10
DERDE TOONEEL.
Mari. De Schoenmaker.
Mari. (zit even down, wandelt nerveus op en neer, trekt driftig de andere jalouzie op, schuift het raam omhoog. Aan de overzij van het smal, benauwd gangetje wordt het raam van den schoenmaker, die ijvrig arbeidt, geheel zichtbaar — hij knikt) ...Alweer an ’t werk, Willem?
De Schoenmaker. Alweer? ’k Heb nog geen bed gezien... De boel most af, meneer.
Mari. En gister-nacht . . .
De Schoenmaker.
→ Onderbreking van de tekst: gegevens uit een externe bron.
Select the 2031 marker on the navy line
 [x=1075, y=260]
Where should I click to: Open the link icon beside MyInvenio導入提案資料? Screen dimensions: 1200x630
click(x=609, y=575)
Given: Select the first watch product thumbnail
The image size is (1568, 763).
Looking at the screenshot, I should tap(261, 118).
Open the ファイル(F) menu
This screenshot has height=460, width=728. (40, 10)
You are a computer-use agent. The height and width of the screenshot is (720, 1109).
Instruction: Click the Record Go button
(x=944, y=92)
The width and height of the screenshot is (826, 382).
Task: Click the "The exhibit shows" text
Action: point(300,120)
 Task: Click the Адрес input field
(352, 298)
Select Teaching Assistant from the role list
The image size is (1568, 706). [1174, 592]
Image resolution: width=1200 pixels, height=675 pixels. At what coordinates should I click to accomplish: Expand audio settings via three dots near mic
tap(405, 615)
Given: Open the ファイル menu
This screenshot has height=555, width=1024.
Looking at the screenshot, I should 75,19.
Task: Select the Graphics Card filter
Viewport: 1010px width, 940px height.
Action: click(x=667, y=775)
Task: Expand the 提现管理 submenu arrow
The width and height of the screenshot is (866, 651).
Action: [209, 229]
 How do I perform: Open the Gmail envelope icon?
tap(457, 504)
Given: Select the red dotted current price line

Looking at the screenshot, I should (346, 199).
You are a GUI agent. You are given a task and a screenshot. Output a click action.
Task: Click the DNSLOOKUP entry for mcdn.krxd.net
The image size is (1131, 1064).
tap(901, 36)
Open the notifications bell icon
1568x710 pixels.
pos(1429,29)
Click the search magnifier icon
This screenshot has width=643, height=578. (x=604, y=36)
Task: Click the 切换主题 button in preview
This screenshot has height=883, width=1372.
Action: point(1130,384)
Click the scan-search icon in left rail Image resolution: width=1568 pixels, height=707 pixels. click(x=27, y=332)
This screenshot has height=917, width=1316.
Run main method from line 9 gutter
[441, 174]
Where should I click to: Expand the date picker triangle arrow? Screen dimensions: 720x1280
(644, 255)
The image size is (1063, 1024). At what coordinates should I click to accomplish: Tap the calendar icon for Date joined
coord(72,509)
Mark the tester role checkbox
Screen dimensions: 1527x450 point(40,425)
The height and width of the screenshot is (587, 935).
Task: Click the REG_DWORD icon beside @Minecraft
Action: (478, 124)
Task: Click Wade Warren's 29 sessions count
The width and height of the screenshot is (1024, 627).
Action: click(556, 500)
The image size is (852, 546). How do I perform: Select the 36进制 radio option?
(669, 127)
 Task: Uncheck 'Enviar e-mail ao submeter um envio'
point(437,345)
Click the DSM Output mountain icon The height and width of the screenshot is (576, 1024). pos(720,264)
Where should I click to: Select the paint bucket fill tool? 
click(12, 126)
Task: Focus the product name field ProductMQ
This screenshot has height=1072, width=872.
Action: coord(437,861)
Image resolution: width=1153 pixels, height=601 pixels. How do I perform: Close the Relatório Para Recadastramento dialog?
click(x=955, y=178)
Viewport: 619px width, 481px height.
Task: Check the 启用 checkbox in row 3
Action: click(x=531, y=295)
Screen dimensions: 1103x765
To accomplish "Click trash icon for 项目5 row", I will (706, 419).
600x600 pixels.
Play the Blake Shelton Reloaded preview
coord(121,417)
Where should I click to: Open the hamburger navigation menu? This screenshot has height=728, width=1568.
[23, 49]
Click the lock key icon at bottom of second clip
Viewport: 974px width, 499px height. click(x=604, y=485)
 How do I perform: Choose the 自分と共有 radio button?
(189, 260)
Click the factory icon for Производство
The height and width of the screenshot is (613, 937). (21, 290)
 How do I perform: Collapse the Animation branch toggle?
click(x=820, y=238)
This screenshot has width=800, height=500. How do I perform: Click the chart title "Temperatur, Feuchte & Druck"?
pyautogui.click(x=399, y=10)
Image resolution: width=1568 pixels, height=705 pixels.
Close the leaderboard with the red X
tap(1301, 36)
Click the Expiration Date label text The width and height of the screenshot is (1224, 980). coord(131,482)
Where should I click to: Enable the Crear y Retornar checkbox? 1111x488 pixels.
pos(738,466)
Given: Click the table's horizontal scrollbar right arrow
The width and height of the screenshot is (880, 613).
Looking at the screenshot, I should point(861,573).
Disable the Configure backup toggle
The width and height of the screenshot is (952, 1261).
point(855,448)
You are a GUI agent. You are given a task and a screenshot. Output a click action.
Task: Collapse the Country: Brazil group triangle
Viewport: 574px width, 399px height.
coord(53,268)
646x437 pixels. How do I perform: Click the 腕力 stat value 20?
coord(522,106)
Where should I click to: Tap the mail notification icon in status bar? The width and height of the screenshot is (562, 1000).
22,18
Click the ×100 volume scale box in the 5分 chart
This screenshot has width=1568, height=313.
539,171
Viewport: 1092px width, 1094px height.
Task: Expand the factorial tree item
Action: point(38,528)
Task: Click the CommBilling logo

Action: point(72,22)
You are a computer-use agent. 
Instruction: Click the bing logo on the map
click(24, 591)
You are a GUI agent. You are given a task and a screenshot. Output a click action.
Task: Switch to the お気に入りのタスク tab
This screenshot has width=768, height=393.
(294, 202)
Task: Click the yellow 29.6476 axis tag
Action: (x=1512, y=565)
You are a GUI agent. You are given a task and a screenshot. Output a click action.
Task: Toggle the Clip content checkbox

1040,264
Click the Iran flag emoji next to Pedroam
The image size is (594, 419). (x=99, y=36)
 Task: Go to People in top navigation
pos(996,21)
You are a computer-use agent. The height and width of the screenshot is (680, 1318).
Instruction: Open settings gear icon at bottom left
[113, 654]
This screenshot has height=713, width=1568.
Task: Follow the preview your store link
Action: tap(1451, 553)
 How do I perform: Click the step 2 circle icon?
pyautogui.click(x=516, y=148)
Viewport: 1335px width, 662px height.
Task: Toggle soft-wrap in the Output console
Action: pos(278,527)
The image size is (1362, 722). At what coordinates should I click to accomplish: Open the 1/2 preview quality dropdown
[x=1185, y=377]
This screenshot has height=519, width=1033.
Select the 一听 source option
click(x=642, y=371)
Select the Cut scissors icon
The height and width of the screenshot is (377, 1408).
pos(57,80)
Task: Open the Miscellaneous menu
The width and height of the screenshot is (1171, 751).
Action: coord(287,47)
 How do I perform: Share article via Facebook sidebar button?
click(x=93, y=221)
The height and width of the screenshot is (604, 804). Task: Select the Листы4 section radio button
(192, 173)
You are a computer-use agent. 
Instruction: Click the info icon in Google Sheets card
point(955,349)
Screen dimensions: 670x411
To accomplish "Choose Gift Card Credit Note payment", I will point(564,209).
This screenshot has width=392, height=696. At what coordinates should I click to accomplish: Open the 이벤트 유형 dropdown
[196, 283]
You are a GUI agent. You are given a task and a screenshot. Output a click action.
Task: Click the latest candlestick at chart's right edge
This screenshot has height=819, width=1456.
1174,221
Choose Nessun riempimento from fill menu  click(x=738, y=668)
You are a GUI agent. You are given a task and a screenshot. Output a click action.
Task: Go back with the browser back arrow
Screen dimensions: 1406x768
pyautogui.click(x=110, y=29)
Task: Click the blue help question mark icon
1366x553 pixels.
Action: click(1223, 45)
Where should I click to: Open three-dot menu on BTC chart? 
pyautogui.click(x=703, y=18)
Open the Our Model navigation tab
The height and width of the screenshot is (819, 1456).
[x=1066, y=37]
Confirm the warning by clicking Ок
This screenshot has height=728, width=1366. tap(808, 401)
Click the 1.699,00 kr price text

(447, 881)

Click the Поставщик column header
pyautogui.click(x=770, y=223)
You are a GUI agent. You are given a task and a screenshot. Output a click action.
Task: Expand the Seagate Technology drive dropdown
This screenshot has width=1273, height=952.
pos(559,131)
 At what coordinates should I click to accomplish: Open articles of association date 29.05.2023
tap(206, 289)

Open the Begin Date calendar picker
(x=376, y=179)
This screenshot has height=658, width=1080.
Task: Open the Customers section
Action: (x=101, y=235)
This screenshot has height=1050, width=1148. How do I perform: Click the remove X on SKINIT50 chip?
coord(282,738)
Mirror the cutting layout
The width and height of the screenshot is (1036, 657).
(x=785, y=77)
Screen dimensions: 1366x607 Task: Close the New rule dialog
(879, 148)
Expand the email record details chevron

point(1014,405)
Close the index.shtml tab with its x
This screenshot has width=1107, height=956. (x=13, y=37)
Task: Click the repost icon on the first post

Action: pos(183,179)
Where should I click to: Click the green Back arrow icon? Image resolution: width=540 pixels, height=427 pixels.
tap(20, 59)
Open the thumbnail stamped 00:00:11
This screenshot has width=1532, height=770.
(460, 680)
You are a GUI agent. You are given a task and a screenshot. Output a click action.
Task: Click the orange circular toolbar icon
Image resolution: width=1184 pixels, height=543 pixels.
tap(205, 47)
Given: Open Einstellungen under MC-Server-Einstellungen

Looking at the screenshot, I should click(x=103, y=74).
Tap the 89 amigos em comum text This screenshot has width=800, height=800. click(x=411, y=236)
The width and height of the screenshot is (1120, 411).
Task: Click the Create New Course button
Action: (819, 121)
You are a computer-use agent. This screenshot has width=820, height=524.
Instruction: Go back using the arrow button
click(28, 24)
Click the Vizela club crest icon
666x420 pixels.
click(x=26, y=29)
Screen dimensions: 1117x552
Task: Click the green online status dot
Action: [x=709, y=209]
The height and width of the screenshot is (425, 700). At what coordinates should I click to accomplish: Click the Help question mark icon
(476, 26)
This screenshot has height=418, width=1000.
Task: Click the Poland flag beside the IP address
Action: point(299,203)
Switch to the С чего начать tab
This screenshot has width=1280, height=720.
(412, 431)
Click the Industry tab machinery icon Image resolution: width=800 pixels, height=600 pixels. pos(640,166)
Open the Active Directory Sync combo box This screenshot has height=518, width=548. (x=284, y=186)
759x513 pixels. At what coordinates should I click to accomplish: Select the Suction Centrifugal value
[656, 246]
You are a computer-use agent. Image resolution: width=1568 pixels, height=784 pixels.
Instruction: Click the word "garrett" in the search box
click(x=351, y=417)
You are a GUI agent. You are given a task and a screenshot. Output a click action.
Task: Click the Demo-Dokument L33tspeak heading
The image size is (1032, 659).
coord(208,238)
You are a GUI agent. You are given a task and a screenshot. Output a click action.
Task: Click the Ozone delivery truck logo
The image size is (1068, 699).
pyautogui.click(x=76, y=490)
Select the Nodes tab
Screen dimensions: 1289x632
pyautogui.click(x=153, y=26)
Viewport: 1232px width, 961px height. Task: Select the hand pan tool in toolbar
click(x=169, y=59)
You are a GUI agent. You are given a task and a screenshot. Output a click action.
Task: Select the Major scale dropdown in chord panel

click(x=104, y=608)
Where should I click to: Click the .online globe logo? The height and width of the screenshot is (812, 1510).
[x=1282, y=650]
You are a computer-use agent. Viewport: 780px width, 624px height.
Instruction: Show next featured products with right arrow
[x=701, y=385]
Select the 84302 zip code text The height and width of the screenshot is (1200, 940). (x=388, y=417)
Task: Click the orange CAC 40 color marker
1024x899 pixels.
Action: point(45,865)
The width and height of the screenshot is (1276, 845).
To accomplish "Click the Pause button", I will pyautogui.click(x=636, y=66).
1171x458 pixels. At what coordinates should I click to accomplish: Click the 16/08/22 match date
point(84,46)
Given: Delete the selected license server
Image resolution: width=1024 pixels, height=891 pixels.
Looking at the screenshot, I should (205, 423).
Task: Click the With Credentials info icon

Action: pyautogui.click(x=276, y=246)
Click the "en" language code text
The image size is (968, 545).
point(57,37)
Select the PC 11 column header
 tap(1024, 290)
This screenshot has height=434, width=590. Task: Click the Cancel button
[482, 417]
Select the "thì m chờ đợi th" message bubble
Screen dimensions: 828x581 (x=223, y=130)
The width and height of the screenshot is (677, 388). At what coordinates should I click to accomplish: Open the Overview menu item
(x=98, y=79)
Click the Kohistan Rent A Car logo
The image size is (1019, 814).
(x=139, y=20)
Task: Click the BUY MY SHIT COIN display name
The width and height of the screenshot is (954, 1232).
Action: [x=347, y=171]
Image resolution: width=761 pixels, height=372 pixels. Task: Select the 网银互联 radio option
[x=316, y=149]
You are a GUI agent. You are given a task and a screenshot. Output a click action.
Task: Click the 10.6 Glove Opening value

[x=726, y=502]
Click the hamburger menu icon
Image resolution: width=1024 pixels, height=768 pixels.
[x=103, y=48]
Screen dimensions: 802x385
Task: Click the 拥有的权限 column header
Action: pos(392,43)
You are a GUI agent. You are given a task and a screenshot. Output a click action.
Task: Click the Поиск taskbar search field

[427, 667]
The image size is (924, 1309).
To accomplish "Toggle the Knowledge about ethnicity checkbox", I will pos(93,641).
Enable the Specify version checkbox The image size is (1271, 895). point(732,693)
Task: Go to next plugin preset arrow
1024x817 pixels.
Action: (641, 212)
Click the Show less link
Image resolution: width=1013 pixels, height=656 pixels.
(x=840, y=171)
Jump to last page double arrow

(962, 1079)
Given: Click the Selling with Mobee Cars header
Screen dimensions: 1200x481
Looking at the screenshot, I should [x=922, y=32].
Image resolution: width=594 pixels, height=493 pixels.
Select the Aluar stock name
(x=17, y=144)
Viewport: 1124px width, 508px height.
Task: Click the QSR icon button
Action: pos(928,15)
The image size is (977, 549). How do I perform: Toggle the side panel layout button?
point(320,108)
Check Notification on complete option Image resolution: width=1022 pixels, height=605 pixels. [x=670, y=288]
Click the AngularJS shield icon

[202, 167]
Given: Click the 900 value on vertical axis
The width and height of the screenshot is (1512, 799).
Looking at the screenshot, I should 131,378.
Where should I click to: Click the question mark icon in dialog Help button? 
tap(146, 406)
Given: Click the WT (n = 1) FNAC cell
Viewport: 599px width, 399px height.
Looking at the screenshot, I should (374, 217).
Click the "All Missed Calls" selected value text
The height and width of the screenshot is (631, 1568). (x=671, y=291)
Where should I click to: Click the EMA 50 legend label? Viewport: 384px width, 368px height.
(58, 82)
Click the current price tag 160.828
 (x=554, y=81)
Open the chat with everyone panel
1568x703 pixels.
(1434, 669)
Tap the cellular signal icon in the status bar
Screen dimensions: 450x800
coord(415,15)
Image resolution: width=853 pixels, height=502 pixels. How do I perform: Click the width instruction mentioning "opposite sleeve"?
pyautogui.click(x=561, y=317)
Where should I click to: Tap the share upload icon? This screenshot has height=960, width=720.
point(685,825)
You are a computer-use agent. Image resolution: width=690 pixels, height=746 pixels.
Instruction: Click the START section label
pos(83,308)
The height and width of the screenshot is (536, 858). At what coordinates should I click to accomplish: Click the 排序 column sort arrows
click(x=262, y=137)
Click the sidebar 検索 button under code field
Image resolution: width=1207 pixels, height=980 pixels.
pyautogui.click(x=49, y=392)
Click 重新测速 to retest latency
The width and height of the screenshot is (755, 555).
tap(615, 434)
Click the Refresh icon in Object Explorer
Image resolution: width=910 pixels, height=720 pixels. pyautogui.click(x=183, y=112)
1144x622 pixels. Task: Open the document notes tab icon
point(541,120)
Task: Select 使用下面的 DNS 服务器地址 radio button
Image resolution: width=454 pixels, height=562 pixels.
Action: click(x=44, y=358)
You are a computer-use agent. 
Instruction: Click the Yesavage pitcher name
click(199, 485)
Ja. Ja. Maar strakkies ga ’k ’n paar uurtjes legge (dof-glimlachend) U ben anders ook niet vroeg na bed geweest.
Mari (glimlachend). Ja, ’s nachts zien we mekaars schaduw, wat?
De Schoenmaker (werkend) As ik zoo klop en met de machien bezig ben, dan zit ik te prakkizeere, wat je zoo laat wel doet. Je lamp zie ’k en je hoofd zie ’k. - Half vier ging je licht uit. ...
Mari (vroolijk) ... Vijf minuten d’r over. ’t Is verdomd-leuk an jou gezelschap te hebben — enkel met ’t gangetje ’r tusschen. — Ben je nou niet kapot van moeheid?